To combat this, the group that Finley leads and other patient-led groups have decided to do their own research, using results from both patients with positive tests and patients without.
Another peer-to-peer support group, Body Politic, has an online group on the Slack platform where patients share information and resources. Body Politic has partnered with Indiana University on research like this study.
A group of Body Politic and other researchers has put together a Patient-Led Research Collaborative on Long Covid to address the lack of good studies.
The patient-led research has brought international recognition to both groups. The National Health Service in Britain, the World Health Organization and the National Institutes of Health have all recognized the value of this research — often noting that those who lacked a positive test were quite clearly Covid survivors.
No positive results, and so she lost friends
K., 22, lives in a small Texas city and spoke about her experience lacking a test on the condition that we identify her this way.
She first got sick in July 2020, but never tested positive although people around her had Covid and were testing positive. “It came out negative,” she said. “But I had all the symptoms.
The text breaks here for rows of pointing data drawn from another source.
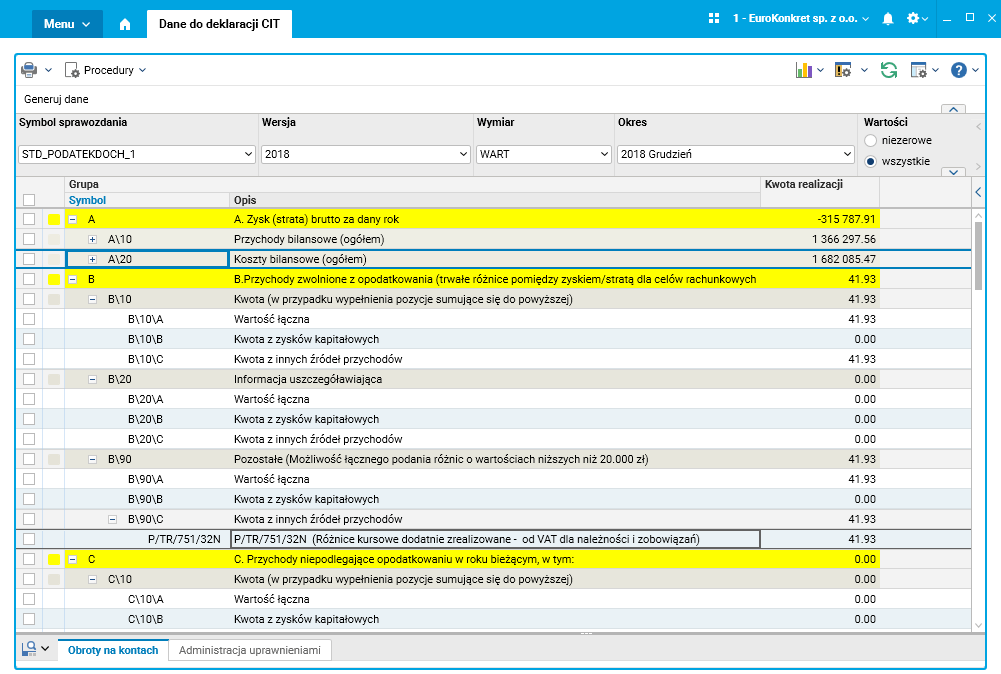Screen dimensions: 1001x674
Task: Select the 'wszystkie' radio option
Action: (870, 161)
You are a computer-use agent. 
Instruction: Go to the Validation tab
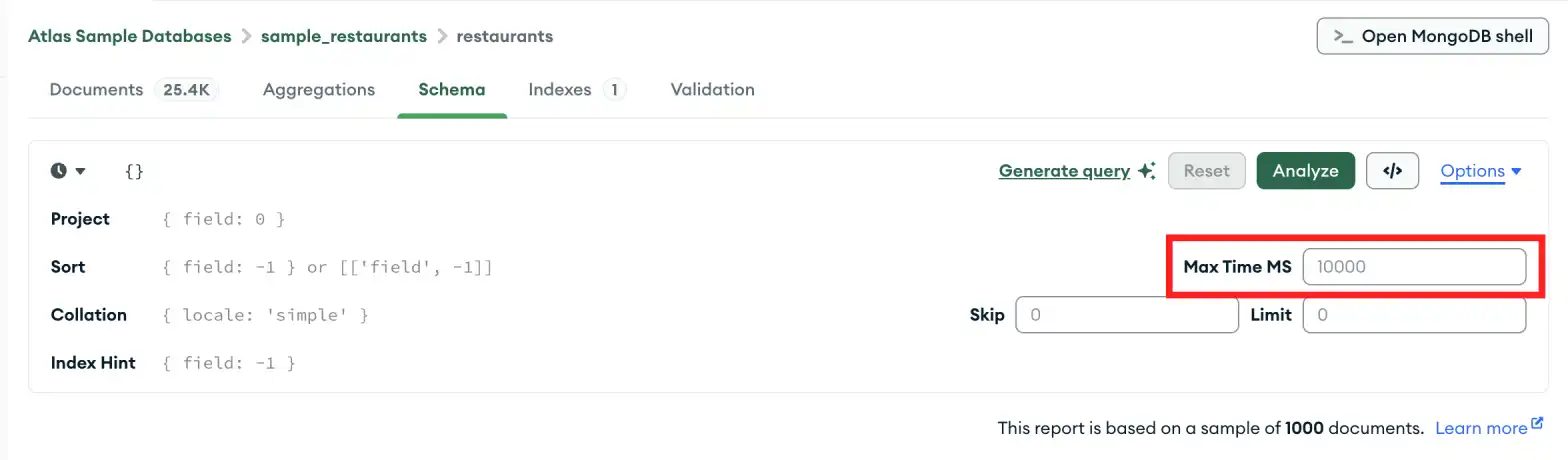coord(712,90)
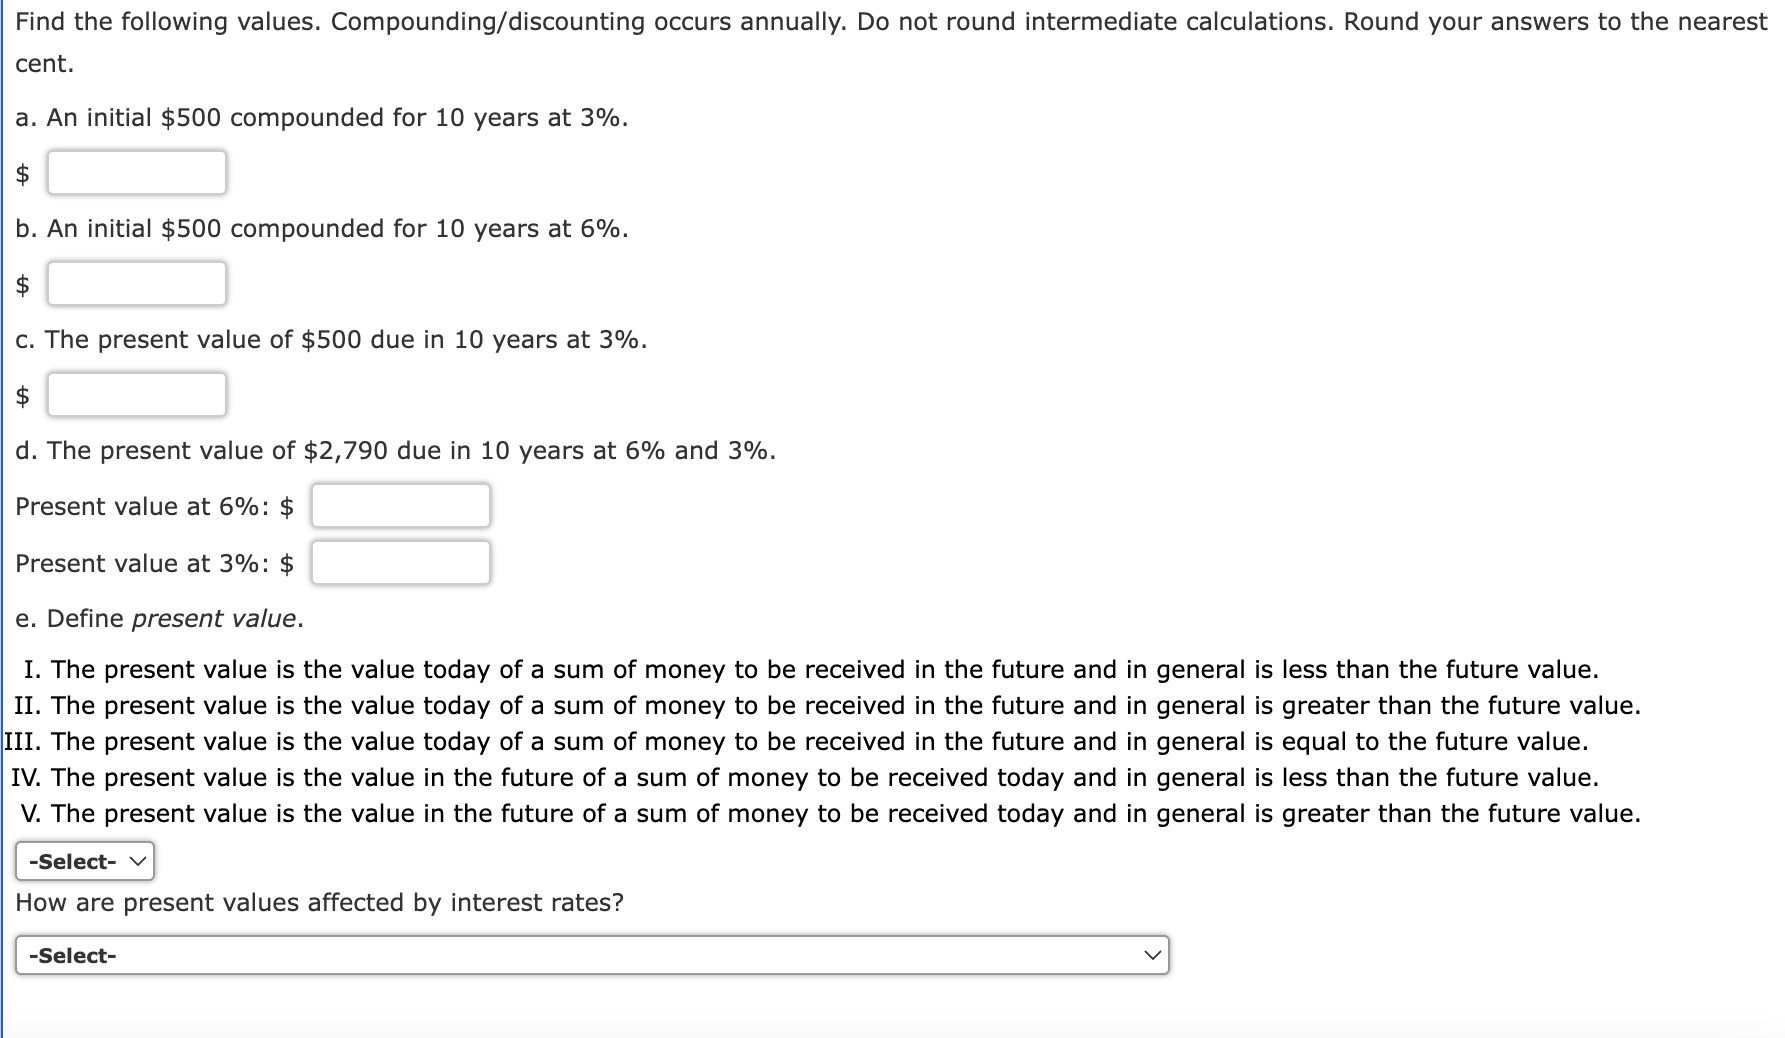Open the -Select- dropdown below the definition statements
This screenshot has width=1785, height=1038.
[83, 860]
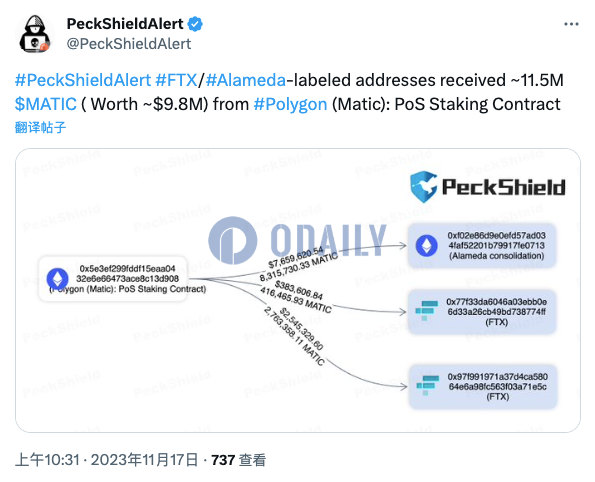Open the #PeckShieldAlert hashtag
Screen dimensions: 595x482
point(83,80)
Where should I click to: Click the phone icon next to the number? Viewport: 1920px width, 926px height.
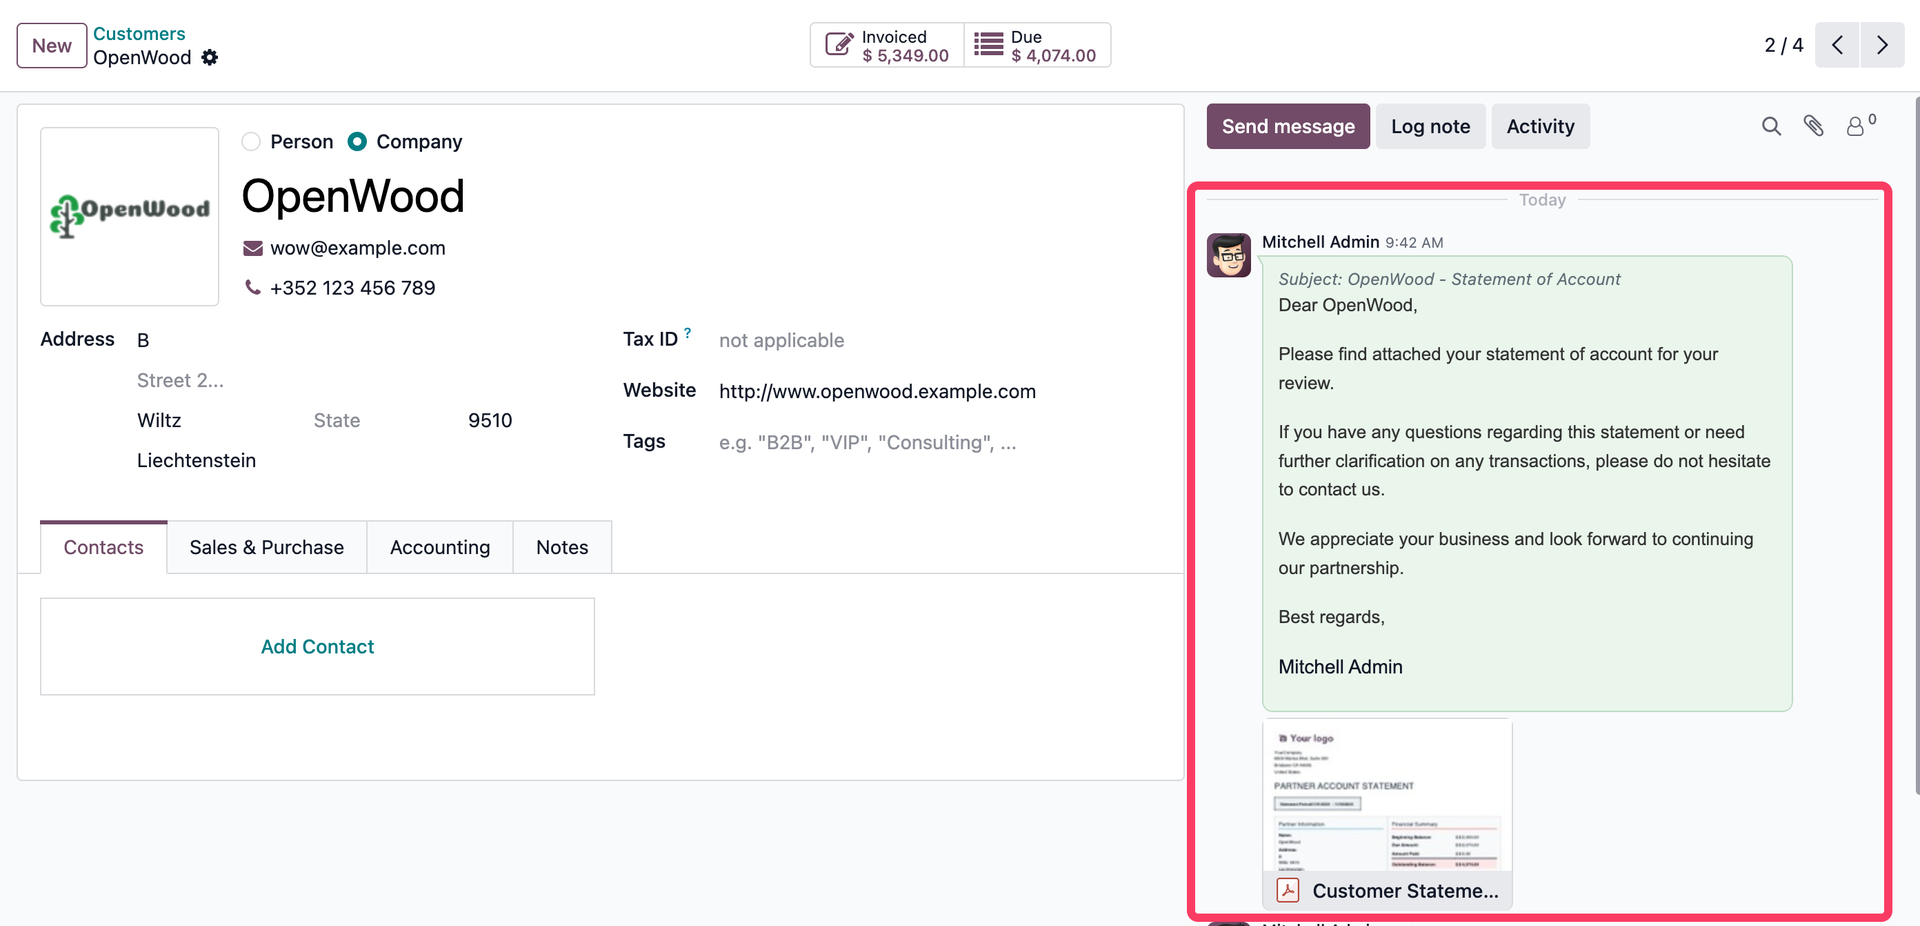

And because of that no one thought that I had Covid even though I was sick.” She spent months without a diagnosis, with friends and family refusing to believe she had Covid.
She’s still suffering from shortness of breath and extreme fatigue. She has had trouble finding doctors. “At the PCP office, they wanted to diagnose me with depression,” she said. “I was just thinking, I can barely talk. I’m short of breath. I had to use my inhaler while I was there in the office. And even then, they were still mentioning depression. It’s dumb, because how can depression cause you to be short of breath and exhausted?”
She has had to switch doctors, and is still struggling to get access to good primary cqre. Meanwhile, she said, “It feels like my own body has turned against me.”
If there is a bright spot, she found out two months ago that a doctor had put a diagnosis of Covid into her chart while ordering a test. But K. was never told about this, and so it was a complete surprise — she noticed it when she glanced at the paperwork while helping her mother do taxes.
Meanwhile, though, many people around her refuse to believe she had Covid, she said.
“Ever since I got Covid, no one believes me,” she said. “The people around me, my own family doctors. I even I almost lost friends over it. It’s really crazy. This is pretty much the worst experience ever. I honestly don’t even know how I’m alive right now, considering everything that’s happened. But I guess I will continue to fight, and try to do my best because, you know, there’s really nothing else I can do.”